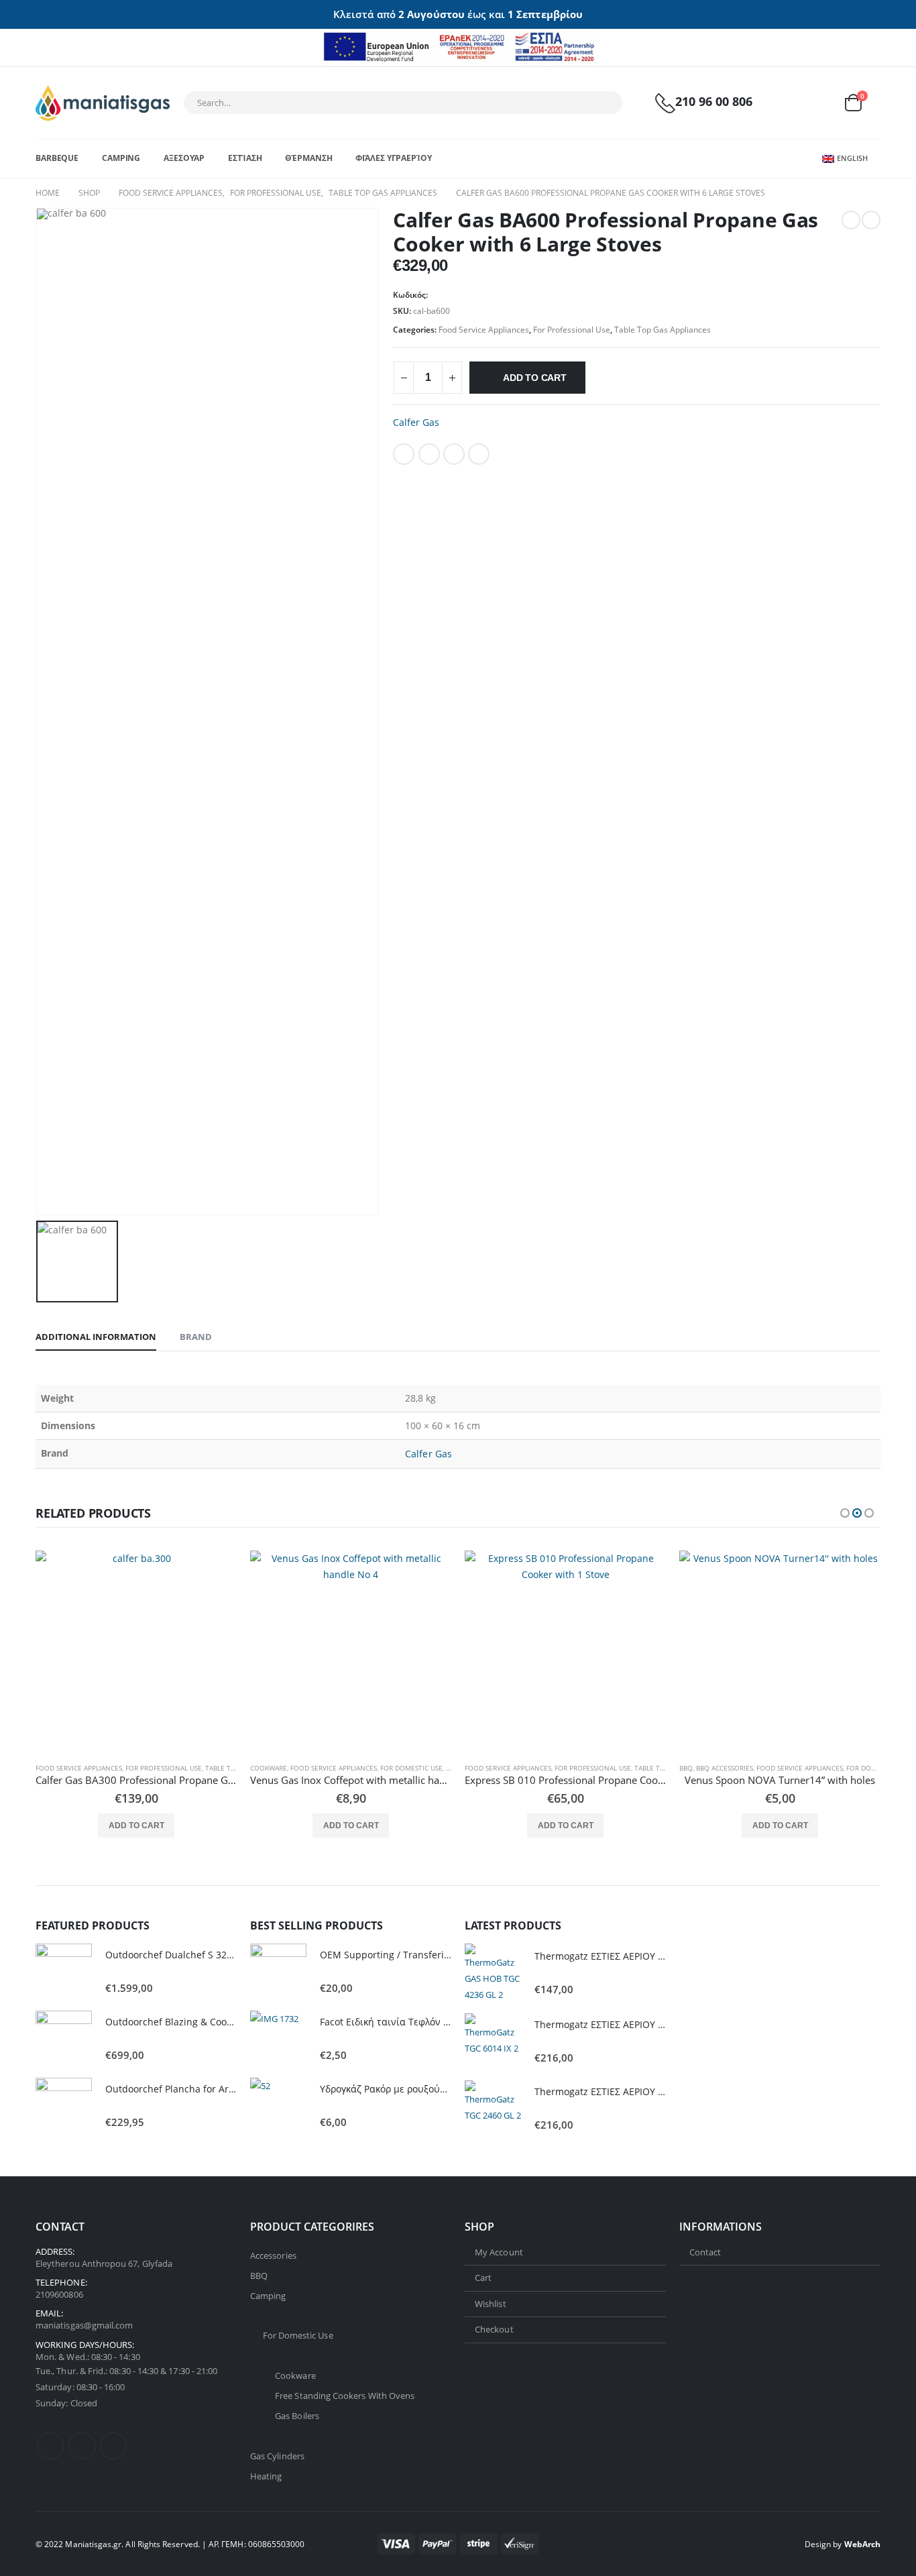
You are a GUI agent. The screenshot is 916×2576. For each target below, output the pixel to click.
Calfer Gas (416, 422)
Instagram (113, 2445)
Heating (266, 2476)
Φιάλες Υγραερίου (393, 158)
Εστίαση (245, 158)
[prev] (851, 220)
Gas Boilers (297, 2416)
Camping (121, 158)
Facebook (403, 454)
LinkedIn (454, 454)
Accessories (273, 2255)
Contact (705, 2251)
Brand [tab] (196, 1337)
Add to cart (535, 377)
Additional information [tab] (96, 1337)
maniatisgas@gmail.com (84, 2325)
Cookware (268, 1768)
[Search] (603, 102)
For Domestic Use (411, 1768)
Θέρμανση (308, 158)
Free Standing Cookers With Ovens (344, 2396)
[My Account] (788, 103)
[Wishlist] (820, 103)
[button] (845, 1513)
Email (479, 454)
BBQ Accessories (724, 1768)
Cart (483, 2278)
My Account (499, 2251)
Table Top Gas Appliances (662, 329)
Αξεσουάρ (184, 158)
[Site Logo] (103, 103)
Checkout (494, 2329)
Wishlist (490, 2303)
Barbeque (57, 158)
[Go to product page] (136, 1651)
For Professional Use (571, 329)
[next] (871, 220)
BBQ (686, 1768)
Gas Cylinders (277, 2456)
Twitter (429, 454)
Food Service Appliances (484, 329)
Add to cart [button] (136, 1825)
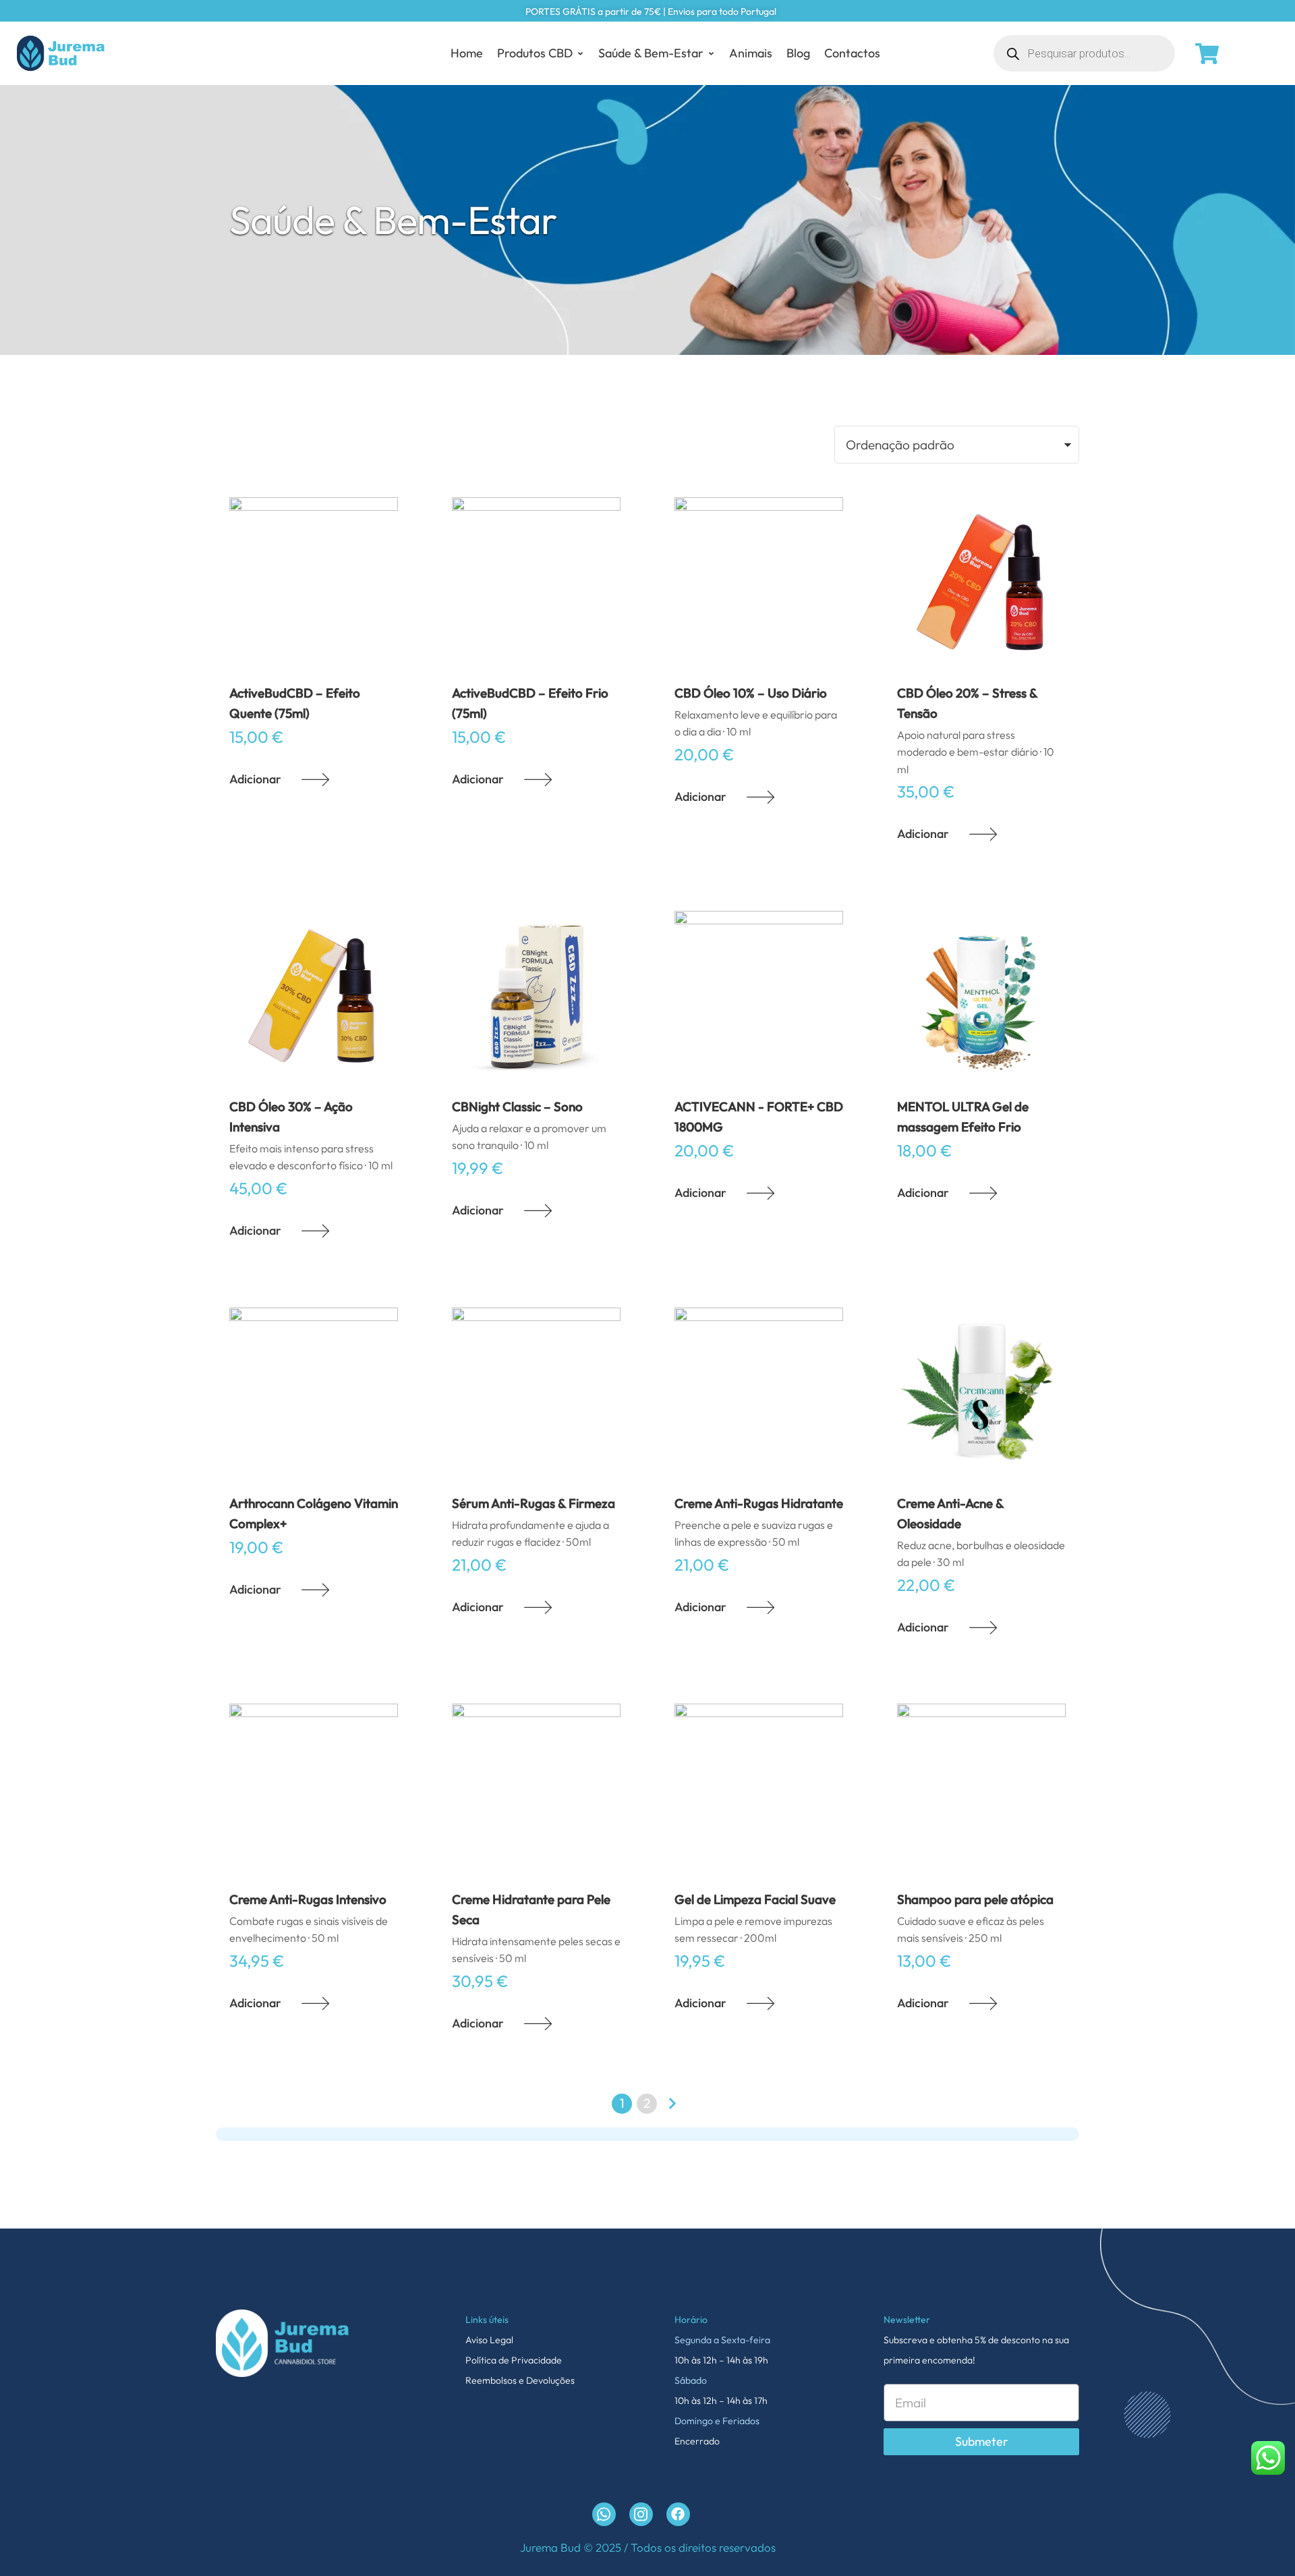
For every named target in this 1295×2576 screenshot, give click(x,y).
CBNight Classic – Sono (517, 1106)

### YOUR GOAL
Skipping any pictures, copy the entries exactly as they appear.

### EXERCISE RESPONSE
You are a GUI agent. The screenshot is 916×2576. For each target below, output the pixel to click.
Calfer Gas (416, 422)
Instagram (113, 2445)
Heating (266, 2476)
Φιάλες Υγραερίου (393, 158)
Εστίαση (245, 158)
[prev] (851, 220)
Gas Boilers (297, 2416)
Camping (121, 158)
Facebook (403, 454)
LinkedIn (454, 454)
Accessories (273, 2255)
Contact (705, 2251)
Brand [tab] (196, 1337)
Add to cart (535, 377)
Additional information [tab] (96, 1337)
maniatisgas@gmail.com (84, 2325)
Cookware (268, 1768)
[Search] (603, 102)
For Domestic Use (411, 1768)
Θέρμανση (308, 158)
Free Standing Cookers With Ovens (344, 2396)
[My Account] (788, 103)
[Wishlist] (820, 103)
[button] (845, 1513)
Email (479, 454)
BBQ Accessories (724, 1768)
Cart (483, 2278)
My Account (499, 2251)
Table Top Gas Appliances (662, 329)
Αξεσουάρ (184, 158)
[Site Logo] (103, 103)
Checkout (494, 2329)
Wishlist (490, 2303)
Barbeque (57, 158)
[Go to product page] (136, 1651)
For Professional Use (571, 329)
[next] (871, 220)
BBQ (686, 1768)
Gas Cylinders (277, 2456)
Twitter (429, 454)
Food Service Appliances (484, 329)
Add to cart [button] (136, 1825)
For every named target in this 1295×2576 screenshot, give click(x,y).
CBNight Classic – Sono (517, 1106)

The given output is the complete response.